= Vesna Krišanov =

Serbian politician

Vesna Krišanov (Весна Кришанов; born 16 August 1987) is a politician in Serbia. She has served in the National Assembly of Serbia since 2020 as a member of the Serbian Progressive Party.

==Early life and career==
Krišanov was born in Novi Kneževac, Vojvodina, in what was then the Socialist Republic of Serbia in the Socialist Federal Republic of Yugoslavia. She holds a master's degree as an environmental protection engineer from the University of Novi Sad (2011). She returned to Novi Kneževac after her graduation, initially working for the paper and packaging company Lepenka and the waste management company Ekopak sistem, and subsequently becoming director of the public company Oktobar. In 2019, she oversaw the replacement of the municipality's old asbestos water utility pipes with newer models.

==Politician==
Krišanov received the 157th position on the Progressive Party's Aleksandar Vučić — For Our Children electoral list in the 2020 Serbian parliamentary election and was elected to the national assembly when the list won a landslide majority with 188 out of 250 mandates.
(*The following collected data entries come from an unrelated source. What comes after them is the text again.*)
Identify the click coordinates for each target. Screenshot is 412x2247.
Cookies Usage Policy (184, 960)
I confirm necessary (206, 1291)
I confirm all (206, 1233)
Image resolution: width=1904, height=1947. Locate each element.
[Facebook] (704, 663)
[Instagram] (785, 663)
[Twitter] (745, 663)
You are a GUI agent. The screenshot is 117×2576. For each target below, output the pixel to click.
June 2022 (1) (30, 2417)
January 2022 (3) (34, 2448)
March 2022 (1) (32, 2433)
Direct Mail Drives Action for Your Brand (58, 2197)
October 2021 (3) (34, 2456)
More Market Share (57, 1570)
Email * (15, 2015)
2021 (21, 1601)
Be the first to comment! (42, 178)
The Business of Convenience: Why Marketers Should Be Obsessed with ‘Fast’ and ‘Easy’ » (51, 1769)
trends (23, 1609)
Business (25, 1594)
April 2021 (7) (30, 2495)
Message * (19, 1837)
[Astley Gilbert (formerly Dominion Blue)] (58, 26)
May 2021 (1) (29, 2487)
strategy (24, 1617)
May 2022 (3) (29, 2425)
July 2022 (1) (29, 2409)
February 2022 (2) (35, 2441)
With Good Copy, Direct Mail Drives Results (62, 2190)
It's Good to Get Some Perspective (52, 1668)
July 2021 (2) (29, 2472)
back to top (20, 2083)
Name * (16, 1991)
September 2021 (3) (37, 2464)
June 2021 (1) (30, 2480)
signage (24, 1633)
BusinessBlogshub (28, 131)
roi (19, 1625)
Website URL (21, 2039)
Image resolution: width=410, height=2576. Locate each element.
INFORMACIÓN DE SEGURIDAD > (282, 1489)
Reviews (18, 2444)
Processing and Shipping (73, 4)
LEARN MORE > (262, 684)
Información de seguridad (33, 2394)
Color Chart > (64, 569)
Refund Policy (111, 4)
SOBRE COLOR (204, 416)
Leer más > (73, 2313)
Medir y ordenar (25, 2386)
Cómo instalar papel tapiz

She is now a member of the environmental protection committee and the committee on labour, social issues, social inclusion, and poverty reduction; a deputy member of the health and family committee and the committee on the judiciary, public administration, and local self-government; the leader of Serbia's parliamentary friendship group with Latvia; and a member of the parliamentary friendship groups with China, Greece, Israel, Japan, Russia, Spain, and Turkey.